Okay, danke, ciao! Eine Geschichte über Freundschaft und Obdachlosigkeit
von Katja Hübner
192 Seiten © 2020 by Katja Hübner © 2020 der deutschsprachigen Ausgabe by Wilhelm Heyne Verlag, München www.heyne-hardcore.de ISBN 978-3-453-27292-7
Es sind diese Fragen, die auf jenen Weg führen, den Katja Hübner, Grafikerin in der Musikbranche, beschritten hat. Spontan kontrolliert. Und es sind nicht die falschen Fragen, die dazu führten. Soll man den Bestand an Überflüssigem weiter vergrößern? Wie viel braucht man noch? Weshalb "achtlos Geld ausgeben für Taxifahrten oder das zehnte Paar Schuhe?". Warum immer wieder nur zusehen, wenn da ein Mensch auf einer Wiese herumliegt, wie zurückgelassener Müll? Warum Essen wegwerfen, wenn andere verzweifelt danach suchen?

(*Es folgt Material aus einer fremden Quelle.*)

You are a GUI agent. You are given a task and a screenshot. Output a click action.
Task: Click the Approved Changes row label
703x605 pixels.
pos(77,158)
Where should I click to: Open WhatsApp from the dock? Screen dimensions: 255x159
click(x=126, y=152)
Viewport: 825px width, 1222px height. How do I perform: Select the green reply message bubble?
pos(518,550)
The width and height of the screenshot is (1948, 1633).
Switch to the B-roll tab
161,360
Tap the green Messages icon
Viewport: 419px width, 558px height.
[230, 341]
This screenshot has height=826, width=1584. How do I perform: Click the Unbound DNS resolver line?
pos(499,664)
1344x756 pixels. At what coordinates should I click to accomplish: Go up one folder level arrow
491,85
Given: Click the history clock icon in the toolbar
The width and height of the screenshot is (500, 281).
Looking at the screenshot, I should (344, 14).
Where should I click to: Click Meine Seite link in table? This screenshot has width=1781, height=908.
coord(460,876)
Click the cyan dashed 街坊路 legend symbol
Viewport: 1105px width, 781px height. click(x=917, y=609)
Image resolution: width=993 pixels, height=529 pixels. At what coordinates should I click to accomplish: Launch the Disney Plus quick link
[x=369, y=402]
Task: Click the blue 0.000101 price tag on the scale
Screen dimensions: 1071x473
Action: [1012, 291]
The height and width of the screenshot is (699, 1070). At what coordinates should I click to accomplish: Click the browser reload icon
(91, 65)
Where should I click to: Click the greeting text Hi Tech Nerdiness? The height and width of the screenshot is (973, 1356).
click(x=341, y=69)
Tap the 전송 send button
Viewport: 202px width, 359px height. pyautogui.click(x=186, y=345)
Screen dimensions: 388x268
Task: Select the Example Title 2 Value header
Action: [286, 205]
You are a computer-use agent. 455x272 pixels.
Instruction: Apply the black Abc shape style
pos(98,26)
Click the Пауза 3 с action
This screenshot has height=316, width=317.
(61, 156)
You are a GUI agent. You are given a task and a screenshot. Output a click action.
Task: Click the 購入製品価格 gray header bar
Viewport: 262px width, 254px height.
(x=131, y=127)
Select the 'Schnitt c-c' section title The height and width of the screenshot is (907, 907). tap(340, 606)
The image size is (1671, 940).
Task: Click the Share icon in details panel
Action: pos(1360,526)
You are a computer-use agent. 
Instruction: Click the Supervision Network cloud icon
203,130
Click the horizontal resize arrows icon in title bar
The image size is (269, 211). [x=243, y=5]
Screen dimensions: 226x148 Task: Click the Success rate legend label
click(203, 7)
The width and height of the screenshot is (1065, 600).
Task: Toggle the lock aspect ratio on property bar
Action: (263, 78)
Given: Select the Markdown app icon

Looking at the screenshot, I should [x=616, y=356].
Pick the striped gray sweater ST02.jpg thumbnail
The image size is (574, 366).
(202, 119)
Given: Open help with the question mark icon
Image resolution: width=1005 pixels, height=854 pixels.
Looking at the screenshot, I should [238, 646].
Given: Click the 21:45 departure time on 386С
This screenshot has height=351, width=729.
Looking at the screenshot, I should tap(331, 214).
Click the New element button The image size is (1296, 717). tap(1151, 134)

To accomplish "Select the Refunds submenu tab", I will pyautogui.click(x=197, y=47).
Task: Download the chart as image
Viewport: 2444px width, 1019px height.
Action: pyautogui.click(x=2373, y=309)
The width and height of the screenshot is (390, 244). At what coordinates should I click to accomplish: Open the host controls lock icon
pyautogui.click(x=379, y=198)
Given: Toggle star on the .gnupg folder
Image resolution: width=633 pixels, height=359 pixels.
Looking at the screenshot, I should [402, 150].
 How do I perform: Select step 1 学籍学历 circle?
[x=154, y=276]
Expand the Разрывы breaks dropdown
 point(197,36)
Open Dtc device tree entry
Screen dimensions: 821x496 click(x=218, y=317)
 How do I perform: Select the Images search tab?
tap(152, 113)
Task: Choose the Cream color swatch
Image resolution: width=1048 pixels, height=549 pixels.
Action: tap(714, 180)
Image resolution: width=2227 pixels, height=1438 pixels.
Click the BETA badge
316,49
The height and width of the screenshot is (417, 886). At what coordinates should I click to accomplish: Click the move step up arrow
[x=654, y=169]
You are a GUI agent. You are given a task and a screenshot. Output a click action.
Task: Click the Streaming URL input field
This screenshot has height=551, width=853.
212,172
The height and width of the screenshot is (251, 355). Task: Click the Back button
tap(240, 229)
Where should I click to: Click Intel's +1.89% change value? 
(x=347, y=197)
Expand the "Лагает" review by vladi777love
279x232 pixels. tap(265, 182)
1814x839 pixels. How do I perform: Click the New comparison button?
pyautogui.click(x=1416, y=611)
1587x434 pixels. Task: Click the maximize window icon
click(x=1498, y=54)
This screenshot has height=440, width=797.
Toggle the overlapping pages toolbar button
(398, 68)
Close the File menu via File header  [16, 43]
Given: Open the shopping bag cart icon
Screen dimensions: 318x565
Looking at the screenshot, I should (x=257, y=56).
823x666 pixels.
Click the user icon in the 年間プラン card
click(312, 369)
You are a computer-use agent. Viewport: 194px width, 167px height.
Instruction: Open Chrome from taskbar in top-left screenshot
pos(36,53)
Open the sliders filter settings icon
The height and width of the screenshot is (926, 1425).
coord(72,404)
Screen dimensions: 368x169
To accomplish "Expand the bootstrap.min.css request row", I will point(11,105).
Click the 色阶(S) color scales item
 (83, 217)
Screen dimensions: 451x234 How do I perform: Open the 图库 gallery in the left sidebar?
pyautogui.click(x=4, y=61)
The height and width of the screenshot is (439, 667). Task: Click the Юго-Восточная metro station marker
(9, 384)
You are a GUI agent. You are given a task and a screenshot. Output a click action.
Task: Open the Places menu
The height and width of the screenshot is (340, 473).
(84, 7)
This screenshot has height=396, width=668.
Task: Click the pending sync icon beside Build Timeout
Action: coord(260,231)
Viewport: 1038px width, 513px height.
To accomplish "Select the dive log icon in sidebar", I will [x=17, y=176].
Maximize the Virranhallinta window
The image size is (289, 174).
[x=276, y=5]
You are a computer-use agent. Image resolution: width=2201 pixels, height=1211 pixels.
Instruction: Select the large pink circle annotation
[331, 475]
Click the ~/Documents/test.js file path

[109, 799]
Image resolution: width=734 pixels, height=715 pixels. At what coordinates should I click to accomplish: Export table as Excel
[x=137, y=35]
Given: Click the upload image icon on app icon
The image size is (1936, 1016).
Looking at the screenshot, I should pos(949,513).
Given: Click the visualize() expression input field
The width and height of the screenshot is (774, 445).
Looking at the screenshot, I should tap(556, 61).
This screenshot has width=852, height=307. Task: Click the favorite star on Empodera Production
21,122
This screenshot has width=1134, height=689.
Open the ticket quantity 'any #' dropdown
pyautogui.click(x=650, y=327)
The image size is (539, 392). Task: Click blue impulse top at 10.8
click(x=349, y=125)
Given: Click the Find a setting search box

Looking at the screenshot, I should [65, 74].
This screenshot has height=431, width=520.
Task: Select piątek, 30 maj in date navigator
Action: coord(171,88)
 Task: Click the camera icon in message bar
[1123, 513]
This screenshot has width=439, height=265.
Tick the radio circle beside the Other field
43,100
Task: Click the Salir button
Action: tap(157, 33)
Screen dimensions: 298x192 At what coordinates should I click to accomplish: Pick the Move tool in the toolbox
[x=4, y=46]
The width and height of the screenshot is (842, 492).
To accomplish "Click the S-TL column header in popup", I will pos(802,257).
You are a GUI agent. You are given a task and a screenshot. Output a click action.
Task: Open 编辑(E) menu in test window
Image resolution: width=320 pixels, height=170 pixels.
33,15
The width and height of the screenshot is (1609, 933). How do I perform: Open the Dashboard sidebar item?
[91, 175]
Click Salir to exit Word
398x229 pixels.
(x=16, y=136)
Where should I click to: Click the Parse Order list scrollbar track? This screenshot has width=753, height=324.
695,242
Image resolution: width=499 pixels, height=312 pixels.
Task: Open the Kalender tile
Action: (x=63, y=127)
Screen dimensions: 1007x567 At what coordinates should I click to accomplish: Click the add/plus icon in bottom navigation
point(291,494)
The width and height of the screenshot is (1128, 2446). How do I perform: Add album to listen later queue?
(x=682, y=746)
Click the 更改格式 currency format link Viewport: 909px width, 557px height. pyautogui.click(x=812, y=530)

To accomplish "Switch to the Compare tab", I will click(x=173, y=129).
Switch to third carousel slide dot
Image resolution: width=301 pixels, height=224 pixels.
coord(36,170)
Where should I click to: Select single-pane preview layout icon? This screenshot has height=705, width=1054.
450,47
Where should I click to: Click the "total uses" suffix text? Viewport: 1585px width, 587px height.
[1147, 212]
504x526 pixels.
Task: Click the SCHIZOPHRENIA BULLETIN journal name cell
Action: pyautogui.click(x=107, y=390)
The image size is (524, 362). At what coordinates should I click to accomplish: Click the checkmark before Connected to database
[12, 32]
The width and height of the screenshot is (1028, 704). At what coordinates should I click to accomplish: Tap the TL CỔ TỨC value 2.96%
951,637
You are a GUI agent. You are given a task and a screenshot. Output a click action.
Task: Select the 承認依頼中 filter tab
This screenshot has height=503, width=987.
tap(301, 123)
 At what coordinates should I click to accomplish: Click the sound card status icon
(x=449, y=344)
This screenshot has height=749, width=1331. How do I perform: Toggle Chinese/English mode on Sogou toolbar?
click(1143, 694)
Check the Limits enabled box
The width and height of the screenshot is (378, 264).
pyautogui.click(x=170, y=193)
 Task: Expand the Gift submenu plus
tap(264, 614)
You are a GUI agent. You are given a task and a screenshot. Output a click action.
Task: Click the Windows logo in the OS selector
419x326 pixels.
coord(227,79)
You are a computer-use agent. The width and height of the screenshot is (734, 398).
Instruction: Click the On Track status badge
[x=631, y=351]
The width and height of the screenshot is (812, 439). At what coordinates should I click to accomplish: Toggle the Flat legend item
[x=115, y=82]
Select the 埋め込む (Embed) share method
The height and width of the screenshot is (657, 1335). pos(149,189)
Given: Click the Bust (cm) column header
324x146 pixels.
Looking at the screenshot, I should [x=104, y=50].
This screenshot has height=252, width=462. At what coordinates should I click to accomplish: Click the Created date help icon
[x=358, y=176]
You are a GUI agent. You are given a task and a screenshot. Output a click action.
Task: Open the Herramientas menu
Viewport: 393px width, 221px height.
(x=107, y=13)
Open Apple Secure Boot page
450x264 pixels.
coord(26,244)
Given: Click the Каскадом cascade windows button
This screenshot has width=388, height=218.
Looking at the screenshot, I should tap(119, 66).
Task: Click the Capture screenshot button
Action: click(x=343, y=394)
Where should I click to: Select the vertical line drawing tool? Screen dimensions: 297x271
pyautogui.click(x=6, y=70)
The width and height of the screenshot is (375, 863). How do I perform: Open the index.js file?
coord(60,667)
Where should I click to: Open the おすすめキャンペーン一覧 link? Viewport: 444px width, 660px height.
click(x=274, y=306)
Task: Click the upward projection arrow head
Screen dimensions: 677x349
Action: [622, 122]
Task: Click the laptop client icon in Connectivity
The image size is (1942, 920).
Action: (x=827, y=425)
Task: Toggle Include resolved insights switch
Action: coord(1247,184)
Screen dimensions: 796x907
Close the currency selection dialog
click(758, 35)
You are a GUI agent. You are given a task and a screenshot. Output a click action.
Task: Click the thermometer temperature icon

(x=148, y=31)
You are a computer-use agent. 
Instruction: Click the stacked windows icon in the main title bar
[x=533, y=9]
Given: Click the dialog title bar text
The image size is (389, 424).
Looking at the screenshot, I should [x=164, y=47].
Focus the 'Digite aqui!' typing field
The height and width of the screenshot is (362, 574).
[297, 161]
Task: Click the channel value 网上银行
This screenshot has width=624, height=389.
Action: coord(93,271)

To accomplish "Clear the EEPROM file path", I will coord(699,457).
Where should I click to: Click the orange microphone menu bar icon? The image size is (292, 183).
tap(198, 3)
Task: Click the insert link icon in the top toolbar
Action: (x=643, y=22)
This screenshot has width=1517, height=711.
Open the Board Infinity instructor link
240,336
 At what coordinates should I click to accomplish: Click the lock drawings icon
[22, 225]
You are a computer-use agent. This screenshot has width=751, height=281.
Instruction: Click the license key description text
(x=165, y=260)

Marc, der Sohn einer Indonesierin und eines Deutschen, ist 27 Jahre alt. Er lebt auf einer Wiese im Hamburger Schanzenviertel. Seine Wohnung ist eine Parkbank. Bei Wind und Wetter, selbst bei strömendem Regen. Bis auf seine völlig verwahrloste Kleidung besitzt er nichts. Er passt sich nahtlos in das übliche Bild einer Großstadt ein, welches ohne obdachlose Menschen nicht auszukommen scheint. Und doch ist er irgendwie anders ...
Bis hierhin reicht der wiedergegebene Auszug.